In der Urnengemeinschaftsanlage auf dem Friedhof Fichtenwalde werden Urnen ohne namentliche Kennzeichnung der Gräber (anonyme Bestattungen) der Reihe nach mit einem Abstand von 50 cm für die Dauer der Ruhezeit beigesetzt. Die Pflege des Urnengemeinschaftsgrabes erfolgt durch die Stadt Beelitz.

§ 11 Ehrengrabstätten

(1) Ehrengrabstätten sind Grabstellen, die Verstorbenen gewährt werden können, die sich in besonderer Weise für die Belange der Stadt Beelitz verdient gemacht haben. Die Nutzung von Ehrengrabstellen ist gebührenfrei und sie werden von der Stadt Beelitz gepflegt.

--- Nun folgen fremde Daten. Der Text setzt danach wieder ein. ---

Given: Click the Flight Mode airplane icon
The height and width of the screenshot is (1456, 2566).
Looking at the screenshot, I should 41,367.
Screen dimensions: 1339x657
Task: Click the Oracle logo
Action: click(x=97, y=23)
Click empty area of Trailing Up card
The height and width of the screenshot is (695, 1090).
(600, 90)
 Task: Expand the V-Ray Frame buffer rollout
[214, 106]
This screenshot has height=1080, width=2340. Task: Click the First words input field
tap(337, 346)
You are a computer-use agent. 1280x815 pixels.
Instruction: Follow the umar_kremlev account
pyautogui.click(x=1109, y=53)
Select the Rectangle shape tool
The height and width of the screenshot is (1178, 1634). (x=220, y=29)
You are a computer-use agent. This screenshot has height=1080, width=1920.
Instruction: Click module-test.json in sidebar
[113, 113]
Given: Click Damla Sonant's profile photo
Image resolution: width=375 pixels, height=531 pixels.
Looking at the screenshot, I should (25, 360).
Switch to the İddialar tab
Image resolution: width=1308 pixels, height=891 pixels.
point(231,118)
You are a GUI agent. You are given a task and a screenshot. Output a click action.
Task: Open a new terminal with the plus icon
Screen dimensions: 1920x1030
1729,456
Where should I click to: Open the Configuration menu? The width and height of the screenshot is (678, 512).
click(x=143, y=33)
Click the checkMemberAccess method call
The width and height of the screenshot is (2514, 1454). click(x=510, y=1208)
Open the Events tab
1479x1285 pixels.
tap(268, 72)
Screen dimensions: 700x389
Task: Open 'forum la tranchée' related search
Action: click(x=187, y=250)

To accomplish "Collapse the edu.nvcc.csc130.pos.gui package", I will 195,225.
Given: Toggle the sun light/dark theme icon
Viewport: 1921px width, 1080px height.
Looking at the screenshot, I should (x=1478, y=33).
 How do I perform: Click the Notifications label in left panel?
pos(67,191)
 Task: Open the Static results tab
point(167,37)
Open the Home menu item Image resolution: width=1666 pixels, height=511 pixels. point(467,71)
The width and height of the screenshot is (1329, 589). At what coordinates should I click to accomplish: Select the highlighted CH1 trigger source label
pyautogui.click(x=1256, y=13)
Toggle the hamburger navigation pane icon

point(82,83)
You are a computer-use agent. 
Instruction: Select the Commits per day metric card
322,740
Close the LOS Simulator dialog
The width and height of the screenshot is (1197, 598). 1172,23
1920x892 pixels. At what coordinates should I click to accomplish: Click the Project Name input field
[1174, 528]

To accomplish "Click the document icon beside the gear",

(2) Die Entscheidung über die Vergabe eines Ehrengrabes obliegt der Stadtverordnetenversammlung.

§ 12 Gewährung von Nutzungsrechten

(1) Nutzungsrechte an Grabstätten werden auf Antrag gewährt für die Bestattung von Personen, die zum Zeitpunkt ihres Todes in der Stadt Beelitz ihren Wohnsitz hatten oder in der Stadt Beelitz verstorben oder tot aufgefunden wurden, wenn

a. diese keinen festen Wohnsitz hatten, b. ihr letzter Wohnsitz unbekannt ist, c. ihre Überführung an den früheren Wohnsitz unverhältnismäßig hohe Kosten verursachen würde, d. Gründe der öffentlichen Sicherheit oder Ordnung ihre Bestattung in der Stadt erfordern.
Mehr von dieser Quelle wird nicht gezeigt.